PASSAGE FOR REVIEW ->
(NEW YORK) — One of the most common problems that can plague those who have undergone mastectomies — such as actress Angelina Jolie — is lymphedema, a painful swelling of the arm.
Between 5 percent and 20 percent of women develop this chronic and debilitating condition in the first three years after surgery, according to the American College of Surgeons.
Not so long ago, patients with lymphedema were told to lay low. Doctors worried that even something as simple as holding a purse or pushing open a door would overuse the afflicted arm and worsen the swelling.
But the thousands of post-mastectomy patients who’ve take up the ancient Chinese sport of dragon boat racing — paddling a large, long canoe with a dragon head at the front and a dragon tail at the back — have helped change that thinking. Many swear by the sport as a way to help manage their hand and arm swelling.
“When I heard about dragon boat racing, I thought, Oh sure, that’s for me,” said Kathy Christiansen, a 58-year-old nurse who took up dragon boating in 2006 a few years after undergoing a partial mastectomy in her right breast. “I was told about all these restrictions, but I have always been an athletic person, and I couldn’t see following them.”
Christiansen said she rarely had lymphedema symptoms and believed it was because of all her physical activity since having surgery, not least of all dragon boat racing. At her last checkup, the doctor noticed her right arm was actually smaller than her unaffected left arm.

GIVEN DATA ->
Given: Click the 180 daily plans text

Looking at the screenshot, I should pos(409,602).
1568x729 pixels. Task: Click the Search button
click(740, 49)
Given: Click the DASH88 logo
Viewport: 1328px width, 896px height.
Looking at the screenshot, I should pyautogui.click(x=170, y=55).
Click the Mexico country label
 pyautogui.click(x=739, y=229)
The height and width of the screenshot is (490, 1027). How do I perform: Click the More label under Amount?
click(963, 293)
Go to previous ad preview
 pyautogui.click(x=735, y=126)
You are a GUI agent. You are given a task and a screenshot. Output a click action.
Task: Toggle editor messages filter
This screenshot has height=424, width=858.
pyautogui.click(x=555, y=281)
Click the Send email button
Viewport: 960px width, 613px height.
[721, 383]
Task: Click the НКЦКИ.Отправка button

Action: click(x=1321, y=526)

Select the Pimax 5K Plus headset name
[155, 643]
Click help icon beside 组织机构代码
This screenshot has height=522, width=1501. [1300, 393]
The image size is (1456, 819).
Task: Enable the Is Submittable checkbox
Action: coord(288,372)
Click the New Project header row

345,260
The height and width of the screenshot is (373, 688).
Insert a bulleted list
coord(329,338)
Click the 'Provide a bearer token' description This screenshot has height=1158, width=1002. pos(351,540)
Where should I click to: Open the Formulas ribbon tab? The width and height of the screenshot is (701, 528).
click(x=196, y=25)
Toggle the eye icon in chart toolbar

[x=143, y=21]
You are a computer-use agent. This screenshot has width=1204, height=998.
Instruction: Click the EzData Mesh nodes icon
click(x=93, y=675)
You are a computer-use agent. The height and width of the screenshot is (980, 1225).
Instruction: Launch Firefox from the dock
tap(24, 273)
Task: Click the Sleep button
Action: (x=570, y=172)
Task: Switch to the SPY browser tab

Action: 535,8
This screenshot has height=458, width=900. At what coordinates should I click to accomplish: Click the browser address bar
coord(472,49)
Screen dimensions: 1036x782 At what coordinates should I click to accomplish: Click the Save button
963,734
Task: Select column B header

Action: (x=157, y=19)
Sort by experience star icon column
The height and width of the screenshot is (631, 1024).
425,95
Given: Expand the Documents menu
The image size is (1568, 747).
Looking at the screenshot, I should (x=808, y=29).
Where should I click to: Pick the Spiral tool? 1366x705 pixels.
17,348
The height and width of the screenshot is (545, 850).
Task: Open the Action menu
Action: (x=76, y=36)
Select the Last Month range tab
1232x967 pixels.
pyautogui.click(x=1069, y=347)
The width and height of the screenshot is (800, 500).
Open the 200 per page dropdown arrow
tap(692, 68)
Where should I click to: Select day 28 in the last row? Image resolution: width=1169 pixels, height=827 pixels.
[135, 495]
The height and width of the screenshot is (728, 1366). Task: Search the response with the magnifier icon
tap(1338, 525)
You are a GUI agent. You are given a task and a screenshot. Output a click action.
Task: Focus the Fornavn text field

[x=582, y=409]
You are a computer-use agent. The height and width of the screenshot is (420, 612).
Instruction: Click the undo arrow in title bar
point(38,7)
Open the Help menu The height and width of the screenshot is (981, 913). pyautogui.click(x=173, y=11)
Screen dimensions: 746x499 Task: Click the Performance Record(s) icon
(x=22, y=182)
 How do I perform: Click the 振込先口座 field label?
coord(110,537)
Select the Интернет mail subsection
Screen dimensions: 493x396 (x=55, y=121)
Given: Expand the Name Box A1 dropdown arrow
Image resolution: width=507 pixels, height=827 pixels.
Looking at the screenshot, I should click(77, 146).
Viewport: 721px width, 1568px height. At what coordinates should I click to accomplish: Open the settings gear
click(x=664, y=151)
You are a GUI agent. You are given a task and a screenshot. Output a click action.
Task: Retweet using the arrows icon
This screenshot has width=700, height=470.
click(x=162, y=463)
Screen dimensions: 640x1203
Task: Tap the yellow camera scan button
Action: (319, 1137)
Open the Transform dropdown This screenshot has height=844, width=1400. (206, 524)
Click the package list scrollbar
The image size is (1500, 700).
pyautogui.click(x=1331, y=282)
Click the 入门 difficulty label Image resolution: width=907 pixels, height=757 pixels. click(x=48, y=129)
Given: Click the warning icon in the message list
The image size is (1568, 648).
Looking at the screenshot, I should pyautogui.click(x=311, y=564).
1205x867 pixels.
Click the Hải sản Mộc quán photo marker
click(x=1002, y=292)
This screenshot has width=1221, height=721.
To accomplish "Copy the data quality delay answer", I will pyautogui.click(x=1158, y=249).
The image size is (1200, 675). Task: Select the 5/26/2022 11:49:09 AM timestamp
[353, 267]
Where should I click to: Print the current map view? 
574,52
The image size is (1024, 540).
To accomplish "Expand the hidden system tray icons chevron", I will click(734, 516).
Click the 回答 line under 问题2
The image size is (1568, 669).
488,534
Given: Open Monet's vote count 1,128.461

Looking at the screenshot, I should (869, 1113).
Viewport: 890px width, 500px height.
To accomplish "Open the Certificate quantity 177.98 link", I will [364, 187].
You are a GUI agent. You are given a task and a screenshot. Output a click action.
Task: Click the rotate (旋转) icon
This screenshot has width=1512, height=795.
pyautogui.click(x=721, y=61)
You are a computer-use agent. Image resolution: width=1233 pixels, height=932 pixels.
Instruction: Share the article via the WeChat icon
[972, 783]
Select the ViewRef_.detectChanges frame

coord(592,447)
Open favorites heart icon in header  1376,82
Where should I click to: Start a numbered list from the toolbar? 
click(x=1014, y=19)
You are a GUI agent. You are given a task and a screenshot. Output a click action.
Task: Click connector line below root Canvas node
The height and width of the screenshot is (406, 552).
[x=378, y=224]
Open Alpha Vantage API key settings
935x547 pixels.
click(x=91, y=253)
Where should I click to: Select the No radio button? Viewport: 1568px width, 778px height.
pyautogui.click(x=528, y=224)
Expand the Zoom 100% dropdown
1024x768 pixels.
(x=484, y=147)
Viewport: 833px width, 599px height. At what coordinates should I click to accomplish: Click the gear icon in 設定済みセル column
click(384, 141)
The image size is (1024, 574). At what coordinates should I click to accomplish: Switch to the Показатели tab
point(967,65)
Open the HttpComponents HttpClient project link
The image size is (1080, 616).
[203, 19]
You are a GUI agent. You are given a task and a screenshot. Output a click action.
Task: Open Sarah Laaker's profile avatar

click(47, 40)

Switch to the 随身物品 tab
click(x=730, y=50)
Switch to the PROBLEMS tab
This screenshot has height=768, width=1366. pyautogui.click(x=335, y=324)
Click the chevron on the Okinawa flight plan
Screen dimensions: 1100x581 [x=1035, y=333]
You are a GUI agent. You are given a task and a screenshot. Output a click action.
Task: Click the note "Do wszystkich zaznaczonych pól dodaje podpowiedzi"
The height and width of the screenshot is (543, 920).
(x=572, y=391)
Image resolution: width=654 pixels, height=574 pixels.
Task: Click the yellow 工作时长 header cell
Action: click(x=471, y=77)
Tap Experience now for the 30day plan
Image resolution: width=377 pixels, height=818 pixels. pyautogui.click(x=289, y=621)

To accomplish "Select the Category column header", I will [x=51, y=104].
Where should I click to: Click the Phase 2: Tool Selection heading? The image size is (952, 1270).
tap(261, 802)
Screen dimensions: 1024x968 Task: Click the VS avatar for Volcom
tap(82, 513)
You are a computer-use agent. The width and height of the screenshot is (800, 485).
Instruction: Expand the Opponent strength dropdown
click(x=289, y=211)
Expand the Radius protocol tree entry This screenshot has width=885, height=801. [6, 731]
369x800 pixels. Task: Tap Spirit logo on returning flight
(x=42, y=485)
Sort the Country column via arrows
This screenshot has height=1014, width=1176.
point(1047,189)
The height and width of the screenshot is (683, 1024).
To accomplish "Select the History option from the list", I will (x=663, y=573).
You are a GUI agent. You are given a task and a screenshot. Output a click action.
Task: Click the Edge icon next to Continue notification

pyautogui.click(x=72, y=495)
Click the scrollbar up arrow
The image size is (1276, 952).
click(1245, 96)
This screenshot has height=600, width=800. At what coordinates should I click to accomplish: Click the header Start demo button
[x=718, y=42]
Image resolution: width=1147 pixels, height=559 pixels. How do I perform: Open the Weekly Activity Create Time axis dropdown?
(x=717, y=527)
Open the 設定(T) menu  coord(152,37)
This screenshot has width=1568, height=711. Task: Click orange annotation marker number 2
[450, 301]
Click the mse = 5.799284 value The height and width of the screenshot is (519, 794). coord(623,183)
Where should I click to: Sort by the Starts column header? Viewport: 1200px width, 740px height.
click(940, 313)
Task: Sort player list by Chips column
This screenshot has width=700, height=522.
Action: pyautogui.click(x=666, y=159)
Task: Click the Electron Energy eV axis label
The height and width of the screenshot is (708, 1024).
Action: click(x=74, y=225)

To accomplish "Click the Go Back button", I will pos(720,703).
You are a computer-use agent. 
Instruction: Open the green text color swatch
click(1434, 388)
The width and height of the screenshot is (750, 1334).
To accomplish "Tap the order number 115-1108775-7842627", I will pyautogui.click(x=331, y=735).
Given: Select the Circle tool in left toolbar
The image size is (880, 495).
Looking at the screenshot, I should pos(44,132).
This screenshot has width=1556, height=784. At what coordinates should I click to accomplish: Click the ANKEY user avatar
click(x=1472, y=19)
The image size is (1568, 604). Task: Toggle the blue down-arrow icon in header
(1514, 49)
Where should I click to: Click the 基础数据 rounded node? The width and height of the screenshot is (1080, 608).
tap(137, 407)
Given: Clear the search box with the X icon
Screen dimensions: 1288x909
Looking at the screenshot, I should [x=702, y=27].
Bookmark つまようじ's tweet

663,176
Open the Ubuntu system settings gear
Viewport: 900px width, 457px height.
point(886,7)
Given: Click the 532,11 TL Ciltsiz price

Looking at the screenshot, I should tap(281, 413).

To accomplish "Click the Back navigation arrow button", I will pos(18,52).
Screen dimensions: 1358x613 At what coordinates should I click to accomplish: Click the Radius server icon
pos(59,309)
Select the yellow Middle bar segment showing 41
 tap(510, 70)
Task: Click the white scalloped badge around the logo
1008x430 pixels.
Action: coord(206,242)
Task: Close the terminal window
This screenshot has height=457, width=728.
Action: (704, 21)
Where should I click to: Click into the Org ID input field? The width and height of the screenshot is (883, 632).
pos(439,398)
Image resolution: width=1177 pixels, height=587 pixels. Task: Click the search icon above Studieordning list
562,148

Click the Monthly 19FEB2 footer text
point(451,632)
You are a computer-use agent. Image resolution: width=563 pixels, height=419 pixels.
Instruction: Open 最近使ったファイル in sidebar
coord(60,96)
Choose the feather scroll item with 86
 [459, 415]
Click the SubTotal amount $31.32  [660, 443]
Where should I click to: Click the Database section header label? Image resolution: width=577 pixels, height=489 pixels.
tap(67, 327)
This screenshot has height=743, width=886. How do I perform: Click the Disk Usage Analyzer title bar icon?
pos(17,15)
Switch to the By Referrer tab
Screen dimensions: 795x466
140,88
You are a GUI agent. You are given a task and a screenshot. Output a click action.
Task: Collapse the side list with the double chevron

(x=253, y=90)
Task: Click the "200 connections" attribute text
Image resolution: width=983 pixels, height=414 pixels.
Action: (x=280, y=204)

EXERCISE BRIEF ->
Decide whether each statement agrees with the article on lymphedema and dragon boat racing, answering yes or no and quoting the deciding words of the article: (a) Lymphedema is a painful swelling of the arm. (b) Kathy Christiansen took up dragon boating before her partial mastectomy. (c) At her last checkup, Christiansen's right arm was larger than her left arm.

OUTPUT ->
(a) Yes: "lymphedema, a painful swelling of the arm"
(b) No: "took up dragon boating in 2006 a few years after undergoing a partial mastectomy in her right breast"
(c) No: "her right arm was actually smaller than her unaffected left arm"